Thursday, August 31, 2006

Weird coincidence

I'm breathing easier now that I've solved a strange little mystery that's bothered me for the past two days.

I was sitting in my office Tuesday afternoon when I got a phone call from some doctor's office I'd never heard of. The marginal English speaker on the other end of the line was calling to confirm my September 1st appointment with doctor (unintelligible name.) I said I'd never seen that doctor and hadn't made any appointment. The caller responded with my name, and address, and work phone number, and repeated that she was calling to confirm. I replied that there had been a mistake, and to cancel any appointment. I didn't think much more of it after that, just an odd mix-up.

Yesterday I got home from work around 5:45 and found a message on my answering machine. The message was confirming my September 5th appointment with doctor (unintelligible name.) The caller left an office number, which came back to a large medical group associated with a nearby hospital. I've been a patient at the hospital (car crash where I got knocked unconscious, broken leg, needle stick, tuberculosis exposure and what I thought was a heart attack but turned out to be really bad indigestion) but I had not made any appointments with any doctors there.

Just as I finished playing the message back my youngest said, casually, from the next room, "oh, some guy came by and did something with the roof today." WHAT!? Who was it, someone from the village, or a contractor or what? She didn't know, she said our eldest talked to the guy and she didn't know anything else about it.

I began to feel my heart beat faster and could feel the muscles in my neck, arms and legs start to tighten. We're done with contractors, and there was no reason for anyone to be at our home doing anything with our roof. I called my eldest, and she described the person as a "blonde kid in his teens, with a work truck parked in our driveway." She said he asked for me by name, she thought, but wasn't sure, because he "mumbled in that teenage way." And of course, she didn't bother to ask any questions or find out anything else about him, in that teenage way. She did get a business card from him and gave me the information. The place appeared to be a legitimate roofing contractor, so at least I wasn't worried about some gypsies trying to scam my family while I was gone.

I like to think of myself as...prepared, not paranoid. While my children have compared me to Mad-Eye Moody from the Harry Potter books (CONSTANT VIGILANCE!) I don't think I'm unreasonable. I've never really worried about retaliation, and only rarely have I ever run into any former customers on the street. This got me though. Two calls from a doctor I've never seen, confirming appointments I never made, and a visit from a mystery contractor, all in two days. I called the numbers I had and left messages, and made plans to run my own credit the next day. Over the years I've collected quite an assortment of identity theft and harassment horror stories, and I was trying really hard not to get carried away thinking about what could be going wrong.

This morning I hit the phones. 20 minutes on the phone with XXXXXXXX medical led to the discovery that one of their patients must have a name close to mine. Given the English skills demonstrated by some of the folks I talked to, one of their staff ended up pulling up my records and contacting me by mistake. They apologized and said they'd contact the other patient and re-schedule the appointments that I'd cancelled. Boy, that really inspires confidence in the accuracy and security of your medical records, doesn't it?

The roofing contractor called back just after I got off the phone with the medical people. His estimator had gone to the wrong address. He thanked me for letting him know, and told me an amusing story about one of his crews beginning a roof tear-off on the wrong house a few weeks earlier. They stopped when the lady of the house ran outside screaming at them.

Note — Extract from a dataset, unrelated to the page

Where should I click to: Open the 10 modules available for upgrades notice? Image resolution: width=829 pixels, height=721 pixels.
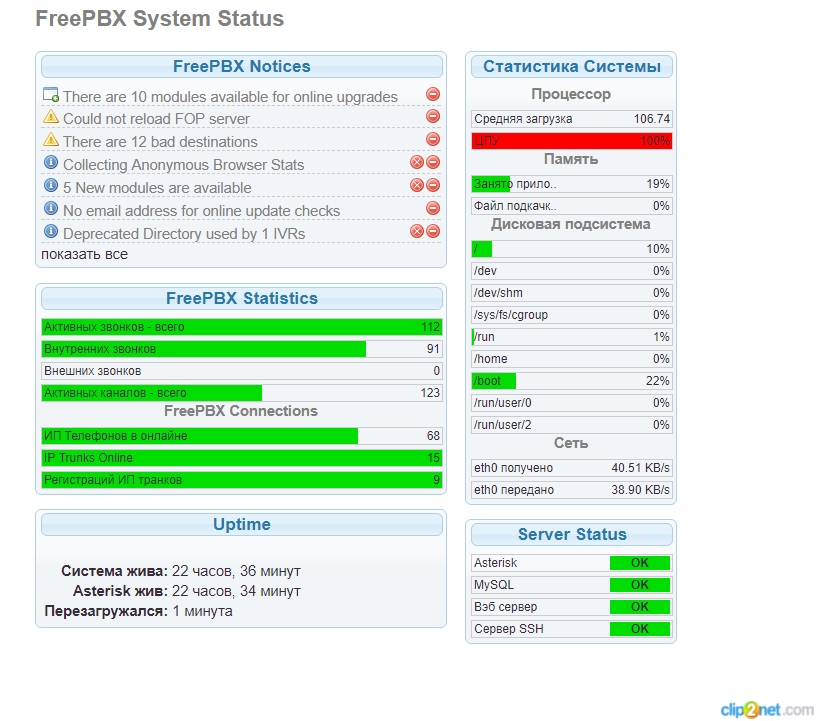click(230, 97)
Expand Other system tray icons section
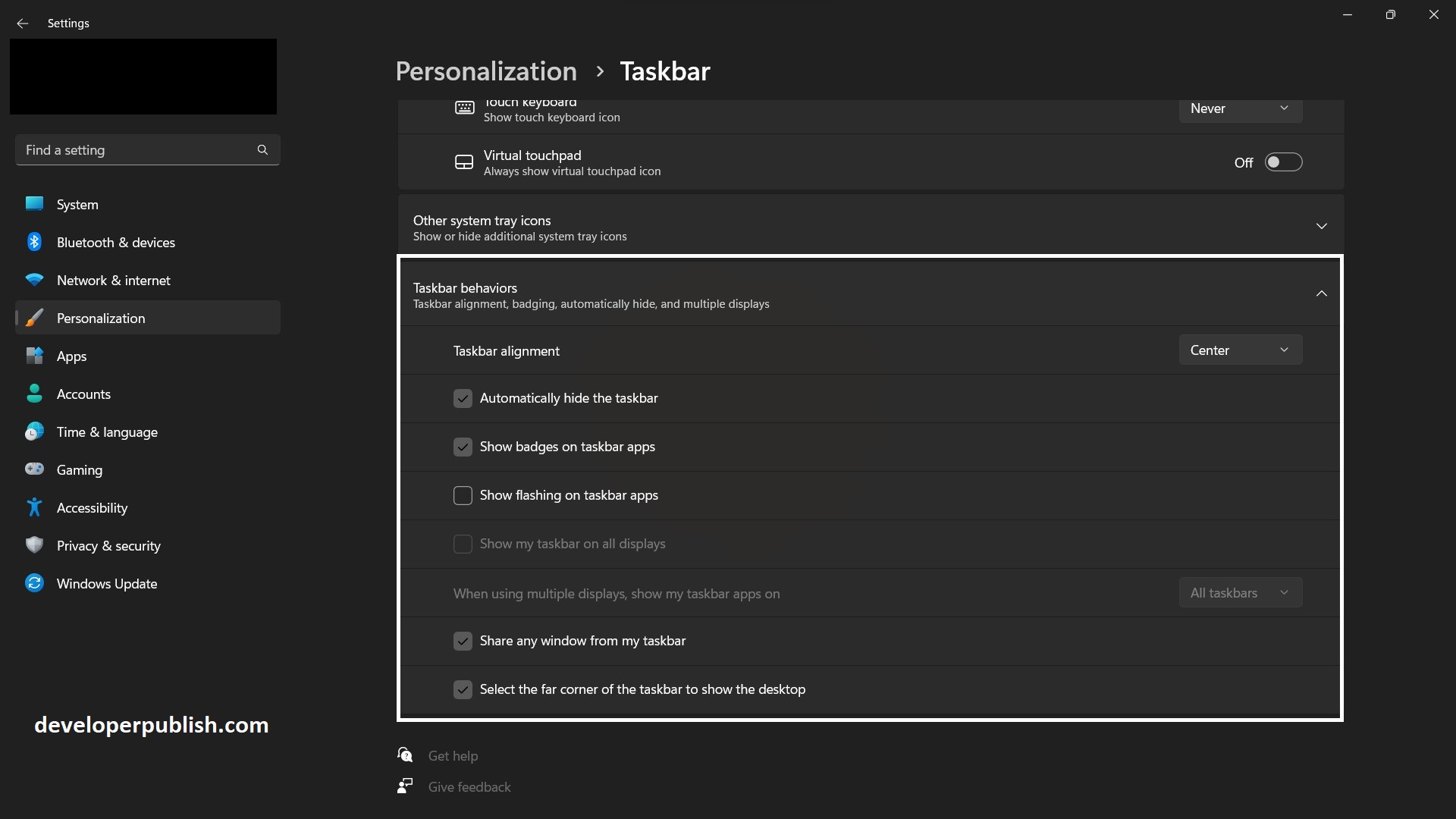This screenshot has width=1456, height=819. coord(1321,225)

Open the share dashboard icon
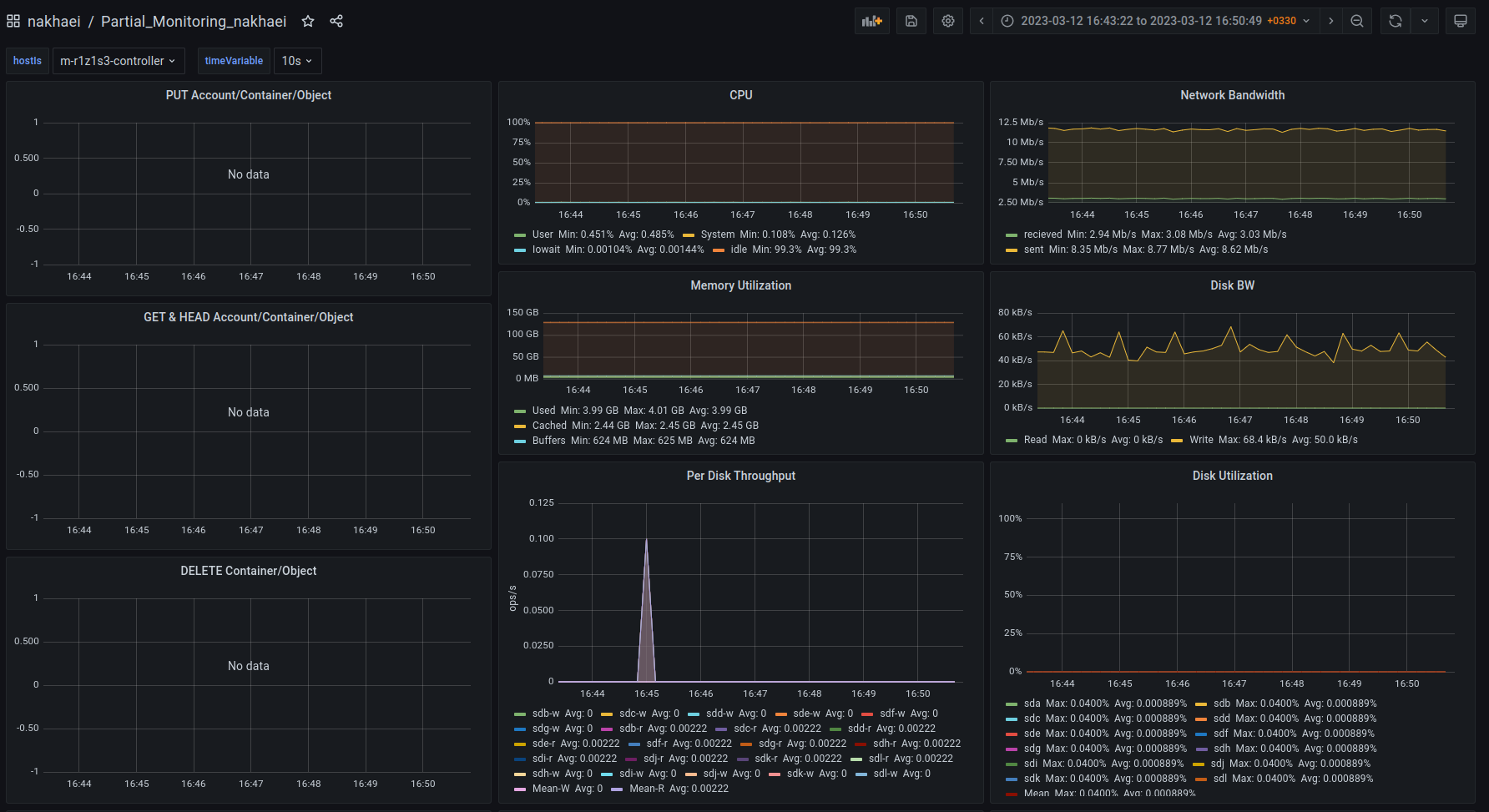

I'm proud of myself. I talked to everyone involved without freaking out, I managed to get a full night's sleep, and I didn't pass out guns to the girls and barricade the house. The angry, tuned-up Bubs from a few years ago would've let fly with a string of obscenities while imagining the worst case scenario, changed the phone number and all the locks, and spent all night sitting in a blacked-out house, cradling a gun in my lap while drinking bourbon and black coffee to stay awake and loose at the same time.

Isn't it nice when there's a simple explanation?

3 comments:

Dino said...

working at a doctors office I can tell you unfortunatly is does happen that we pull the records from the patient. We have a few patients with the same name and try to verify their DOB and addresses but sometimes it just happens. I however would have freaked out if 3 strange things happen within that short of a time frame.

Joe said...

Glad you enjoyed it! Stop back any time, always glad to see our boys and girls in the military.

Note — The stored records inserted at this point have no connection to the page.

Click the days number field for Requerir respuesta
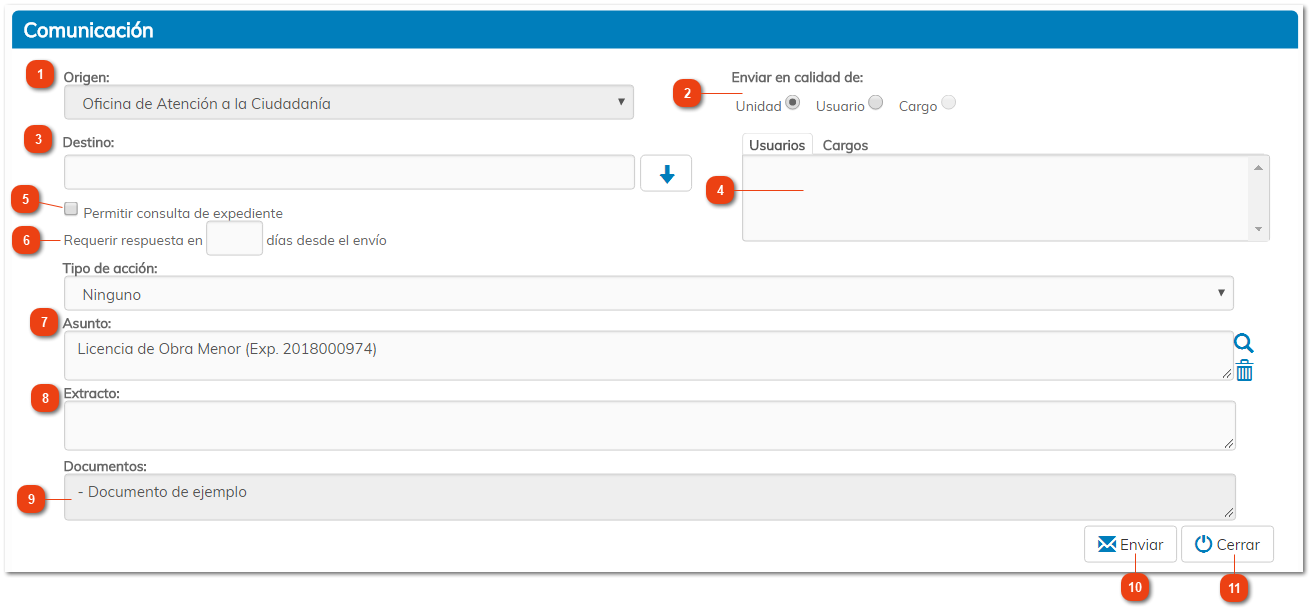The height and width of the screenshot is (613, 1312). (x=234, y=240)
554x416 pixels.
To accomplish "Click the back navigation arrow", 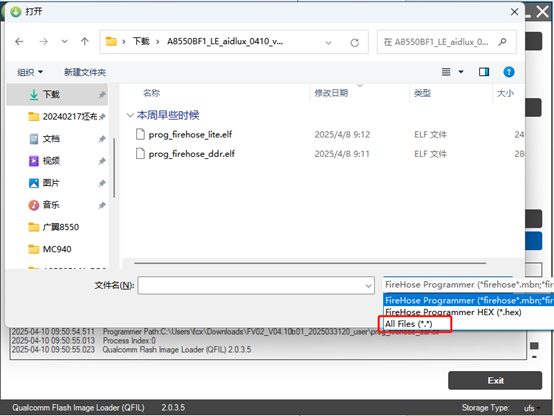I will pos(19,42).
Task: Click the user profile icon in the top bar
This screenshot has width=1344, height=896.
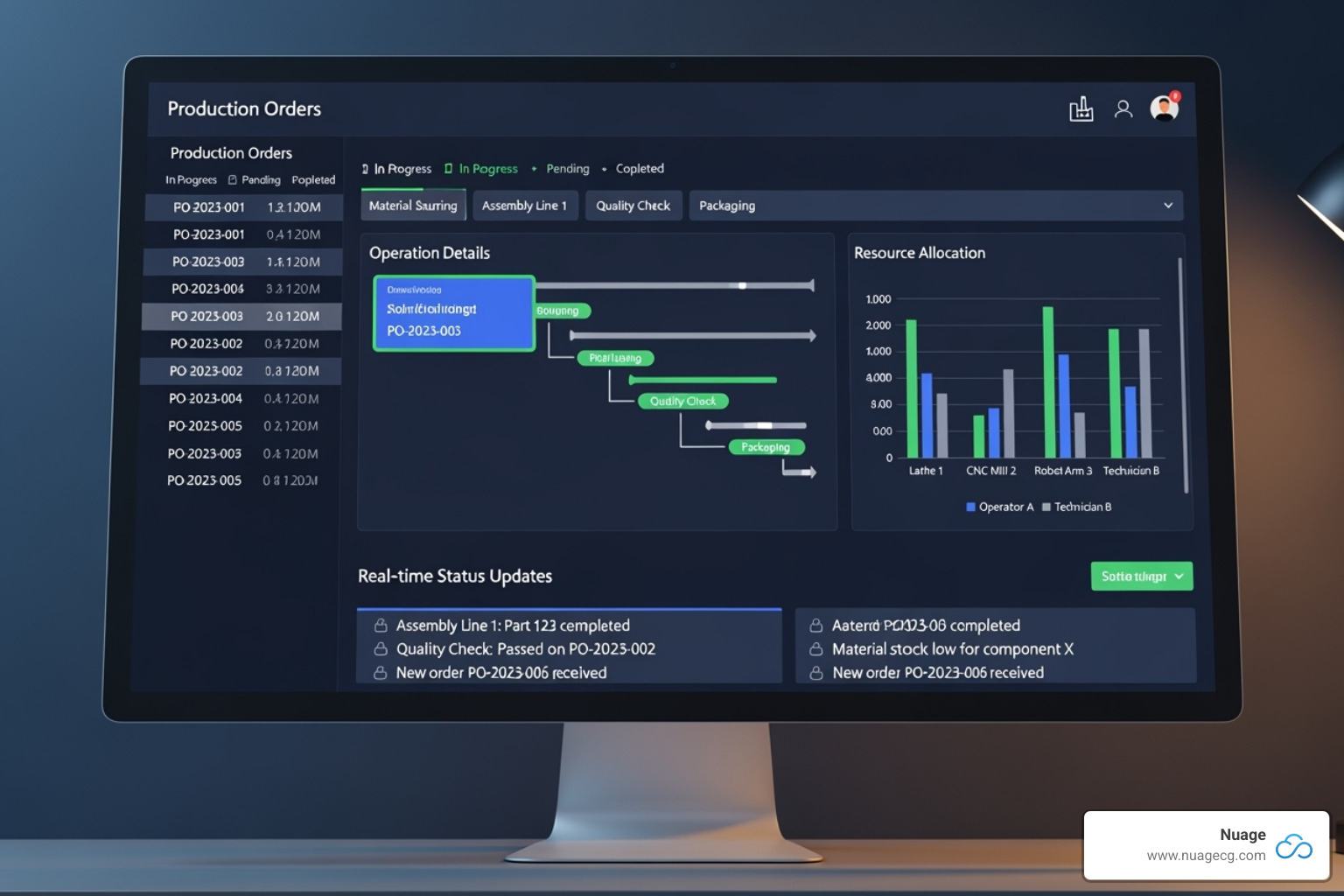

I constantly wrestle with the desire to go off-grid, living on cash only. We'll see what happens when I retire in a few years.

Katy, I get what you're saying. It's weird, I was telling this story to my mom, and it was clear she was thinking "doctors office" like an old-fashioned practice where you could just talk to someone and straighten things out. This "practice" is something like 100+ doctors, with everything computerized. The potential for record screwups is just amazing.

Dino said...

yeah technology is just as good as the people using it.